Schwäbische Zeitung (Alb-Donau)

Als MeToo noch kein Hashtag hatte

ZDF setzt „Ku’damm“-Dreiteiler fort und spricht aktuelle Debatten an

- Von Katharina Dockhorn „Ku’damm 59“

MAINZ (KNA) - Der Fernsehdre­iteiler „Ku’damm 56“wurde 2016 zu einem großen Erfolg. Jetzt setzt das ZDF die Geschichte der Familie Schöllack fort. Wieder treffen Emanzipati­on und Prüderie aufeinande­r.

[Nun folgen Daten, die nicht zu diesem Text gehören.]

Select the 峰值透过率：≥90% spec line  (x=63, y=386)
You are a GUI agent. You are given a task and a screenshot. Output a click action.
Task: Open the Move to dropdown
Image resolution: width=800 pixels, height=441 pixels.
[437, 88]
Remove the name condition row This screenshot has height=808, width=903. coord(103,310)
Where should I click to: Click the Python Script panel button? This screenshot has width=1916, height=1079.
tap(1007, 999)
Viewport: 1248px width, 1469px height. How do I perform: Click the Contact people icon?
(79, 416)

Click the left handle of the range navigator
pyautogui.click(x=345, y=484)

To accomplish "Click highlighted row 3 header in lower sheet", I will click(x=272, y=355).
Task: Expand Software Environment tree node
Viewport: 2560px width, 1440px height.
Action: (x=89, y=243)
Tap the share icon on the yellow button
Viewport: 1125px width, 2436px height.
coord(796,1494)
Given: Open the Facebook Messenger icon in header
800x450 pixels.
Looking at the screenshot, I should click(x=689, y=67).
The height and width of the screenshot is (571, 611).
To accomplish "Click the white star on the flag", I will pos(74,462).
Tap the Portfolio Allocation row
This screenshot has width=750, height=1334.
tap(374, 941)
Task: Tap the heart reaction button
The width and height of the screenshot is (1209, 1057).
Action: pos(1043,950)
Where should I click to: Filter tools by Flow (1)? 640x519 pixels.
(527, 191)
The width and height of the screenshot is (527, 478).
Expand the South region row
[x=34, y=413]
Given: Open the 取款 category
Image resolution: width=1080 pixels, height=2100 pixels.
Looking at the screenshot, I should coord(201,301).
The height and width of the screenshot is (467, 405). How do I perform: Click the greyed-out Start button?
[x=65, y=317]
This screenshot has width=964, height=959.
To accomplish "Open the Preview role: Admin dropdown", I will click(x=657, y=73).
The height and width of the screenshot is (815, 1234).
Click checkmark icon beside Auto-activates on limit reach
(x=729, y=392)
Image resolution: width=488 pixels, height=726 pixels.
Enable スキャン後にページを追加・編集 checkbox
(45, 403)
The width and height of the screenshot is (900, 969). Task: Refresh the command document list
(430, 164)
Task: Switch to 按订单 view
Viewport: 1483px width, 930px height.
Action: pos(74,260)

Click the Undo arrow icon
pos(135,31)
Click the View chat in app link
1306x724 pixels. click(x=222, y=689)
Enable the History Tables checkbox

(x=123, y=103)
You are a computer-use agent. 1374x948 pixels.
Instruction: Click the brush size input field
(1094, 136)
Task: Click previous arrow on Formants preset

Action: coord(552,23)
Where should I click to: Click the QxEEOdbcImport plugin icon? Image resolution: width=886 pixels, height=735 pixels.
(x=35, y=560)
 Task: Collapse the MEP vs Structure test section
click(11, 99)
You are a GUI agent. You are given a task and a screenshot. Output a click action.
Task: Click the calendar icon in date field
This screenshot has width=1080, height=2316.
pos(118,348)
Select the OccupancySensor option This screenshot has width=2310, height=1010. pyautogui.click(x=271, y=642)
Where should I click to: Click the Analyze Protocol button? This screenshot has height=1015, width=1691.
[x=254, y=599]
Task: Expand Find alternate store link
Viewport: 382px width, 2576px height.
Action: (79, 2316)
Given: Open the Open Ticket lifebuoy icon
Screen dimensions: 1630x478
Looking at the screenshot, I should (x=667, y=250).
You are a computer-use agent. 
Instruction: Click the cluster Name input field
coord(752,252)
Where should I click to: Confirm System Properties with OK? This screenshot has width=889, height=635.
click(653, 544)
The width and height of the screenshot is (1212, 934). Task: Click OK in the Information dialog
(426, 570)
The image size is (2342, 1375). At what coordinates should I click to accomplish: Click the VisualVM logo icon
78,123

Monika Schöllack (Sonja Gerhardt) hat beruflich den Durchbruch geschafft. Sie hat gemeinsam mit ihrem Partner Freddy Donath (Trystan Pütter) einen Hit gelandet, jetzt steht sie das erste Mal vor der Kamera. Regisseur Kurt Moser (Ulrich Noethen), der auch Mama Schöllack (Claudia Michelsen) den Kopf verdreht, steht eines Tages überrasche­nd in ihrer Garderobe und wird zudringlic­h. Monika wehrt die Avancen ab, die von ihren Schwestern als normale Begleiters­cheinung des Showgeschä­fts gesehen werden.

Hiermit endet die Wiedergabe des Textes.